◆ Records from a collection
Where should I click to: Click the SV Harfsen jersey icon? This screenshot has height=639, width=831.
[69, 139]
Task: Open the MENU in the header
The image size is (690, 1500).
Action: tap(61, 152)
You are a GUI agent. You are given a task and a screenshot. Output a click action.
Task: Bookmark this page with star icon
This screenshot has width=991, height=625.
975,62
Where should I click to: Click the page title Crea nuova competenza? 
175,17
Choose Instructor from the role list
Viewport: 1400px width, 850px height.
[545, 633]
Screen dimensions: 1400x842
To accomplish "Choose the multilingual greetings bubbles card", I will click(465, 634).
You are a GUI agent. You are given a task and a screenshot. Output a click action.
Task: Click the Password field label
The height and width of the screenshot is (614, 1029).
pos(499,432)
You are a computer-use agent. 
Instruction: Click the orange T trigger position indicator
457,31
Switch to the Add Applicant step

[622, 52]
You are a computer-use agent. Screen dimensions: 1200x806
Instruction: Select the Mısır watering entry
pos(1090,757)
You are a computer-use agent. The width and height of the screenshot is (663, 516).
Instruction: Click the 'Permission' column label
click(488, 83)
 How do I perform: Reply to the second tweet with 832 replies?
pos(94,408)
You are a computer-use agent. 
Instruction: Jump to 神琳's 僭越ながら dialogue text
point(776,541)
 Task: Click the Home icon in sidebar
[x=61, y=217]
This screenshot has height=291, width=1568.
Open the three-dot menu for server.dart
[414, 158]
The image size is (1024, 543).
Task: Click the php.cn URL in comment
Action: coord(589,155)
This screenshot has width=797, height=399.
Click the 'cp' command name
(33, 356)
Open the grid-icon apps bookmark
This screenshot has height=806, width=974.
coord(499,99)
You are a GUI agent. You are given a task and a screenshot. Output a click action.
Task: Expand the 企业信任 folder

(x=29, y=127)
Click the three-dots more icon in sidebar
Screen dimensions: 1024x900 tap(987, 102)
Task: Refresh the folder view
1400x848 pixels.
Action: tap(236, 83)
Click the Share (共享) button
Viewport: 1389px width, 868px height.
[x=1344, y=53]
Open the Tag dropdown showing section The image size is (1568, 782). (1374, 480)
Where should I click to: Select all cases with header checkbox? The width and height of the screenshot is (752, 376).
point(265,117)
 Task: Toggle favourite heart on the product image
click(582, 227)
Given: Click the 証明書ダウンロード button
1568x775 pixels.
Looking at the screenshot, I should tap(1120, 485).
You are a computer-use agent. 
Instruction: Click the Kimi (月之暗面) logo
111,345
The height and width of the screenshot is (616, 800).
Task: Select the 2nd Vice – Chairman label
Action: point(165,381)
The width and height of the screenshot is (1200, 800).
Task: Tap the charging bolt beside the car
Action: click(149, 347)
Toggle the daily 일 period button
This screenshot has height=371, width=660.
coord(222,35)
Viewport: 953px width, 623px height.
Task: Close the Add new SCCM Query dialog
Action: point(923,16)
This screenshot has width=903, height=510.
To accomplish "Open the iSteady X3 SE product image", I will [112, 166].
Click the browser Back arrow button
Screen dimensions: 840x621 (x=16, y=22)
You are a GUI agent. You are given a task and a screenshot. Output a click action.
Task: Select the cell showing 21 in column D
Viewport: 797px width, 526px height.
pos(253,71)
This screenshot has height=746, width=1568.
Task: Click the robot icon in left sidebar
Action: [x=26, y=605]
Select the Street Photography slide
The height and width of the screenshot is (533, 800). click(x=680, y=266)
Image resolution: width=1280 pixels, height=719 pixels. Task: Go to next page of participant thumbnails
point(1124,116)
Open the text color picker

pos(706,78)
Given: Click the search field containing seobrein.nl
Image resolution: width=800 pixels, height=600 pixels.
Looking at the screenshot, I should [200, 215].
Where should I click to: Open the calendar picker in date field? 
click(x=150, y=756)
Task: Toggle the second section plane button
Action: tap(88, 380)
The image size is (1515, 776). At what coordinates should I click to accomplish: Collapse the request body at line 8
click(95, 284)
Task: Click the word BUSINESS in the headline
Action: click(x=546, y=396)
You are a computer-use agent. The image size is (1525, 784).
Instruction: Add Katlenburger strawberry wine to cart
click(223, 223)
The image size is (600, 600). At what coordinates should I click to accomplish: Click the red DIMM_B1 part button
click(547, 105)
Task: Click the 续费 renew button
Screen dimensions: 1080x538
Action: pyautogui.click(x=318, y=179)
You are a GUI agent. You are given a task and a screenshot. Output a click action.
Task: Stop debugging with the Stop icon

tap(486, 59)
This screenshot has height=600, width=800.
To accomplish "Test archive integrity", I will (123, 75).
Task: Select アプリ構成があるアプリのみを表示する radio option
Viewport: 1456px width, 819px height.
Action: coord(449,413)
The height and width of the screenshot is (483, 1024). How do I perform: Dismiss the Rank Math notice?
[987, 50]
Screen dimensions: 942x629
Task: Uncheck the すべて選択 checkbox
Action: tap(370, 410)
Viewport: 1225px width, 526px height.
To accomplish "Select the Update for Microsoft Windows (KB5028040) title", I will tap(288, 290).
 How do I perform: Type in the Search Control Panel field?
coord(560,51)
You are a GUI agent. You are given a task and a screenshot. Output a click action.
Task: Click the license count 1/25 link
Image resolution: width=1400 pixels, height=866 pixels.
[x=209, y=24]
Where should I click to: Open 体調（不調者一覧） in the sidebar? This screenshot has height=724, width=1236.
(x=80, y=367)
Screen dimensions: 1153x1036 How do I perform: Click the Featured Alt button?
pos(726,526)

◆ PROBLEM DETAILS
Copy each line of the records containing the string "showing".

◆ ANSWER TO THIS TASK
Open the Tag dropdown showing section The image size is (1568, 782). (1374, 480)
Task: Select the cell showing 21 in column D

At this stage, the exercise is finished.